SUPPLIED MATERIAL:
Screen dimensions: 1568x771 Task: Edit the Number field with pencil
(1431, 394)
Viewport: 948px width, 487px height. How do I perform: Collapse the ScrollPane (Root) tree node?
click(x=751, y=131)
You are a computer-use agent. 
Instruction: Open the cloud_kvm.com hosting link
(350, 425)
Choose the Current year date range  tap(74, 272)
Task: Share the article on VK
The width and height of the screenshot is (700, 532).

* * *

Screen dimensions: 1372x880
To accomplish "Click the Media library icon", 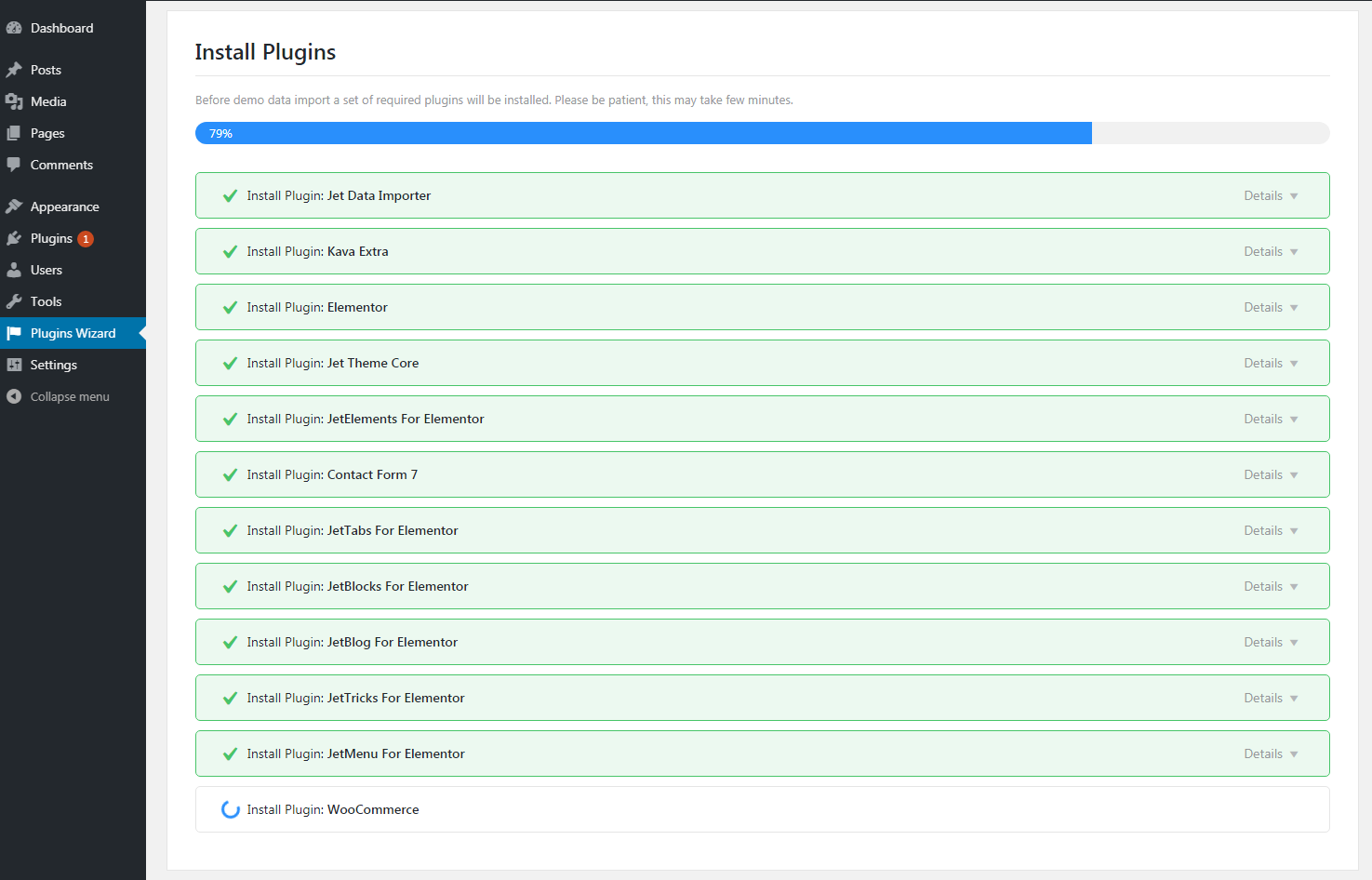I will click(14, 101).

---

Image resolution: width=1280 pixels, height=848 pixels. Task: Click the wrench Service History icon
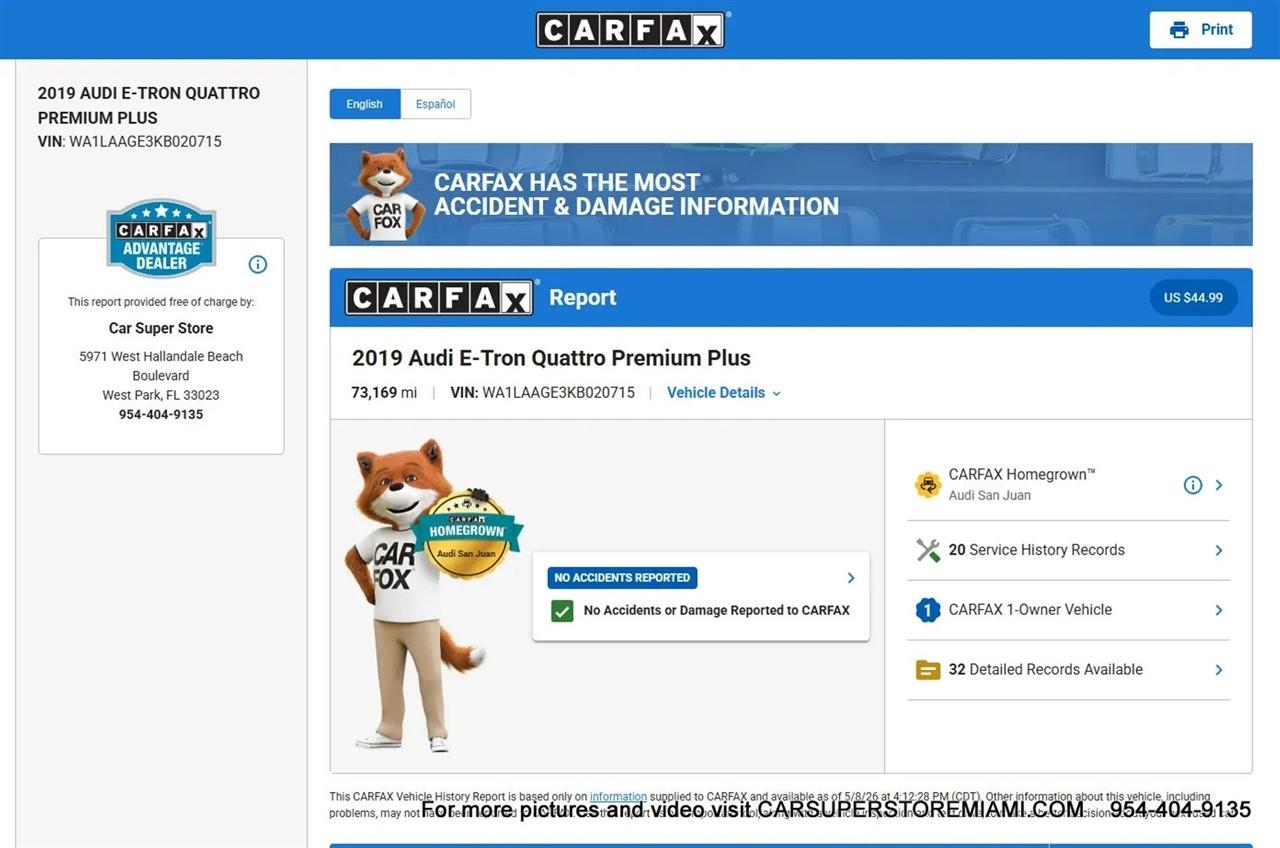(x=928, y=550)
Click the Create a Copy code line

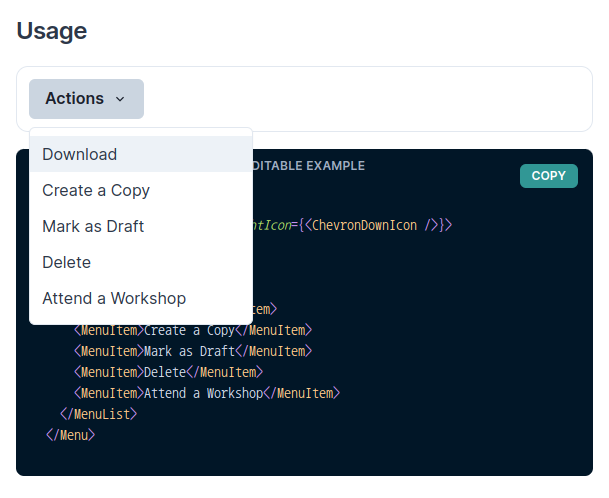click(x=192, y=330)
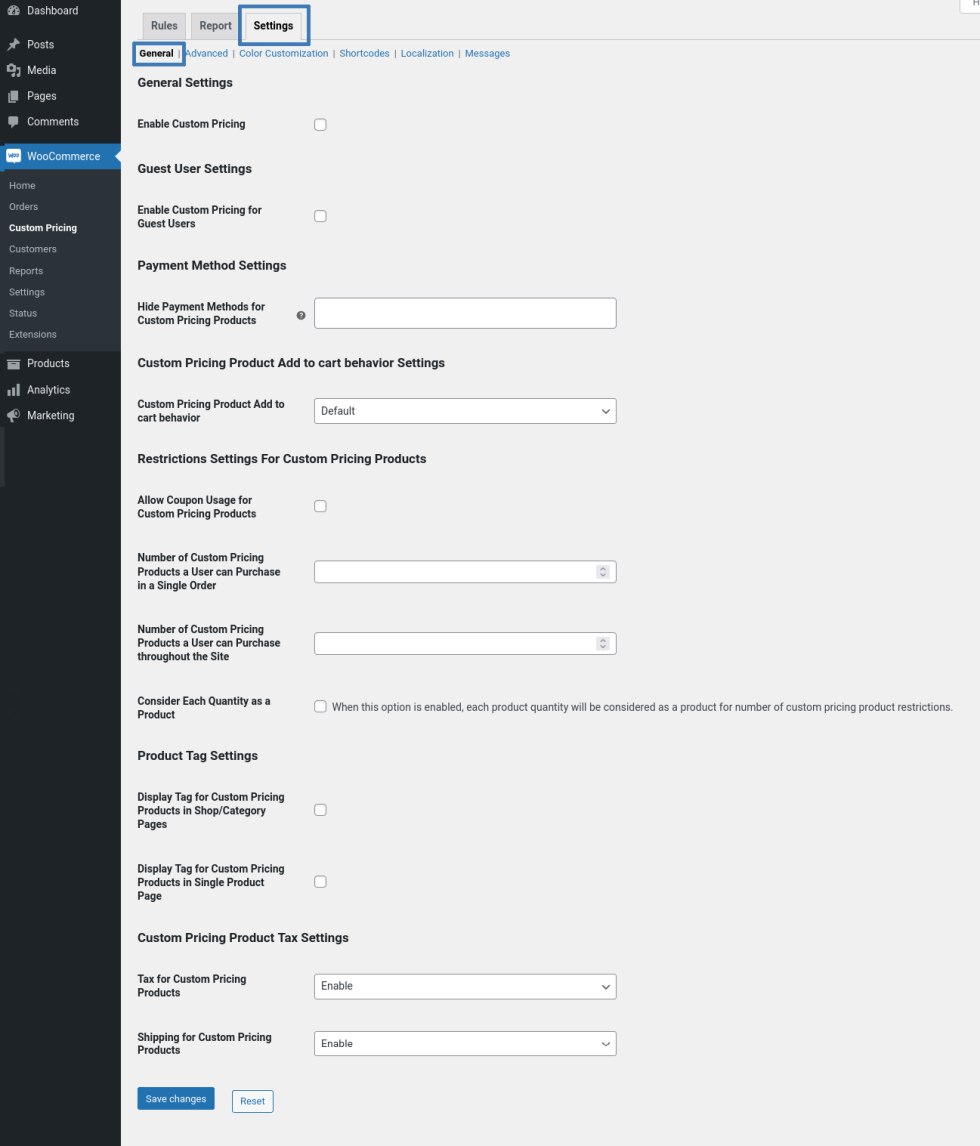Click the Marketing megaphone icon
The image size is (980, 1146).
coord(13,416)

TO DO: All lines above from the one with "Viewport: 948px width, 487px" to the one with "The width and", inclusive, should be copied exactly, and no other lines.

TASK RESPONSE:
Viewport: 948px width, 487px height. How do I perform: Collapse the ScrollPane (Root) tree node?
click(x=751, y=131)
You are a computer-use agent. 
Instruction: Open the cloud_kvm.com hosting link
(350, 425)
Choose the Current year date range  tap(74, 272)
Task: Share the article on VK
The width and height of the screenshot is (700, 532).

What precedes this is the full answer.